Retype the lines below exactly, but only those from the line that has "Click the B4 formula label text" through the line that has "You are a GUI". Omit every picture.

Dataset entries
###
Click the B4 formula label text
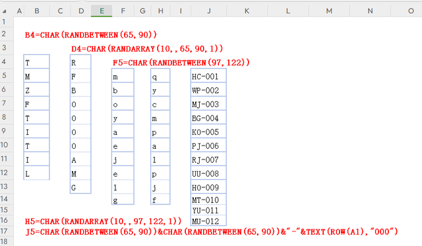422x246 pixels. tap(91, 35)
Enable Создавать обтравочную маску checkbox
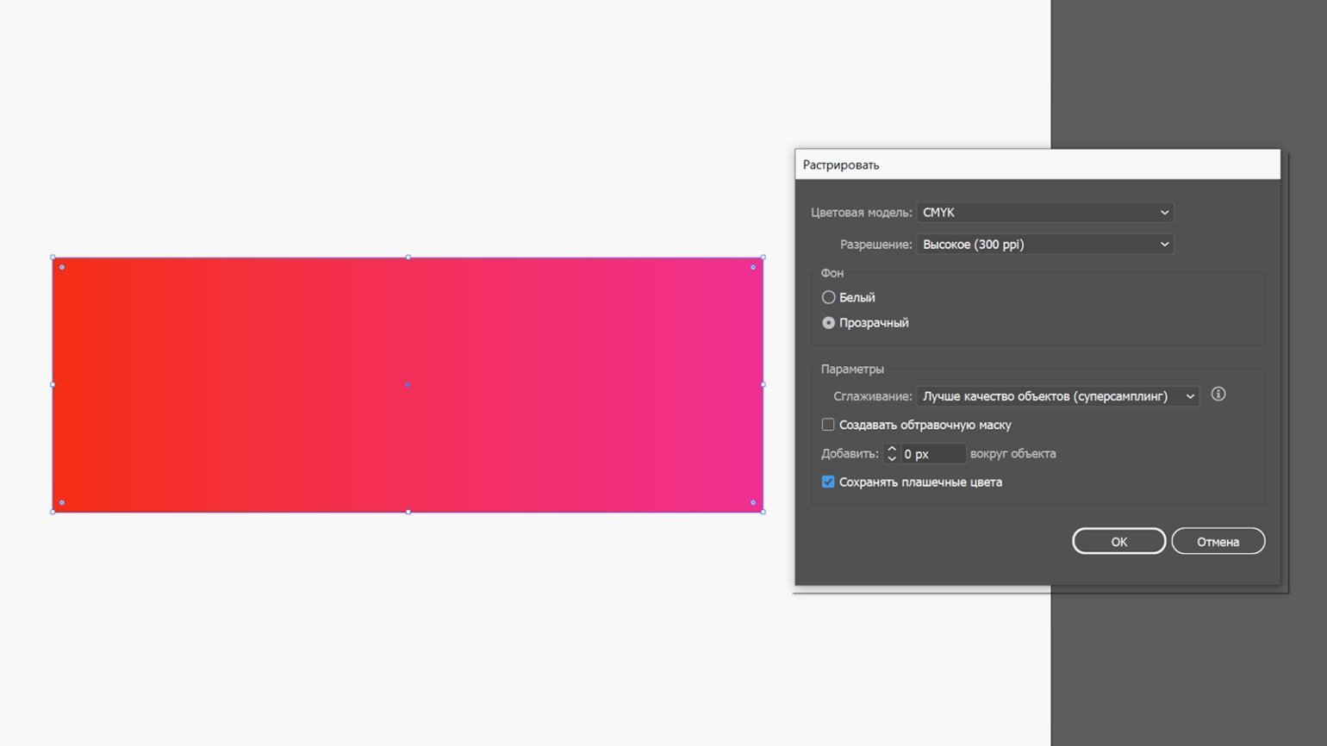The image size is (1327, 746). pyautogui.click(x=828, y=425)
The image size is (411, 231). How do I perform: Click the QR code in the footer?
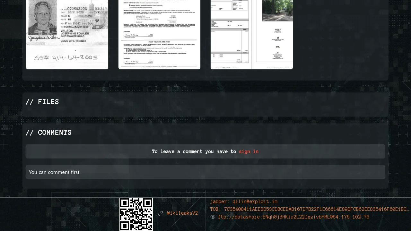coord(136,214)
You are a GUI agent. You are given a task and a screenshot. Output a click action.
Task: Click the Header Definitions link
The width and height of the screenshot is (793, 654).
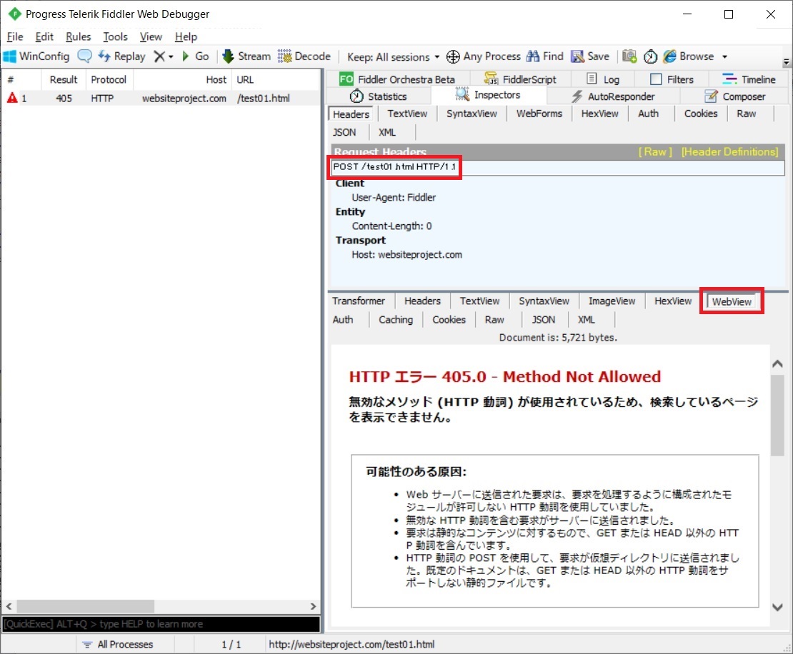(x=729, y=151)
###
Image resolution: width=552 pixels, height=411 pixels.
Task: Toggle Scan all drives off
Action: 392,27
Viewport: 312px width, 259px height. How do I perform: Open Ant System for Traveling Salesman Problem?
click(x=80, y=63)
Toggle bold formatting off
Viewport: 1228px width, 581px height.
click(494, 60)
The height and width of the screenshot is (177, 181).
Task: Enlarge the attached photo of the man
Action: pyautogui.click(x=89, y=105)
###
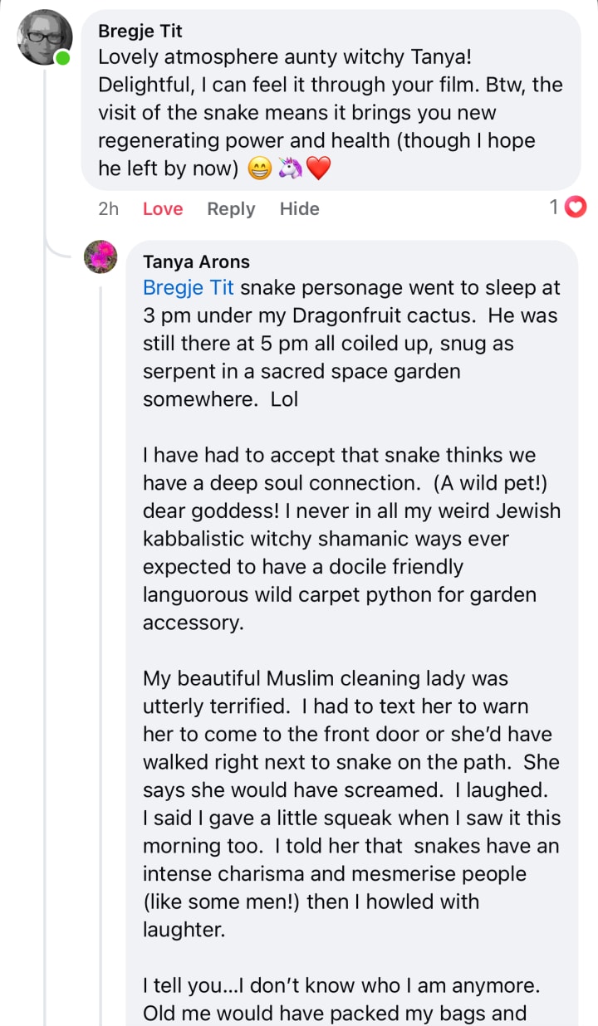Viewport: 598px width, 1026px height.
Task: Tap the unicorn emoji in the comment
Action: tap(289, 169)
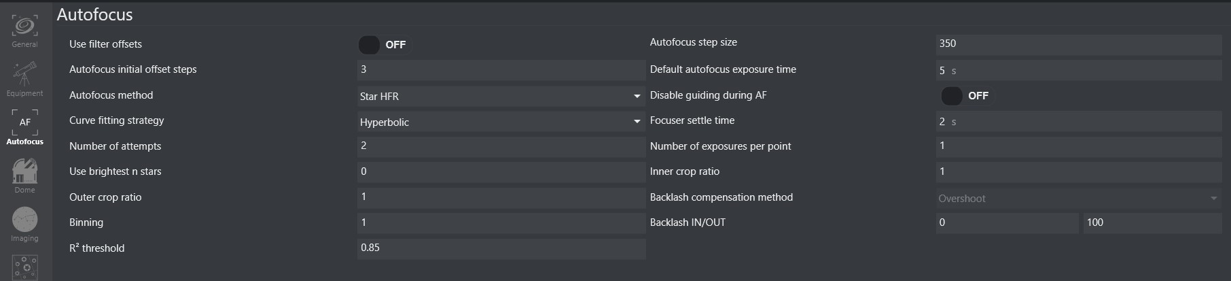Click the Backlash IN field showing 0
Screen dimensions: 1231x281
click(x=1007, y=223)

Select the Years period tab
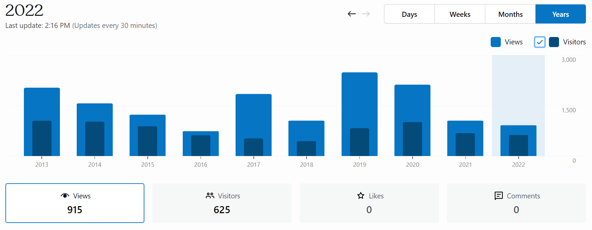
###
■ Answer box
Click the B4 formula label text
422x246 pixels. tap(91, 35)
Enable Создавать обтравочную маску checkbox
The image size is (1327, 746). pyautogui.click(x=828, y=425)
The image size is (411, 231). How do I perform: Click the QR code in the footer?
coord(136,214)
You are a GUI agent. You are given a task and a screenshot. Output a click action.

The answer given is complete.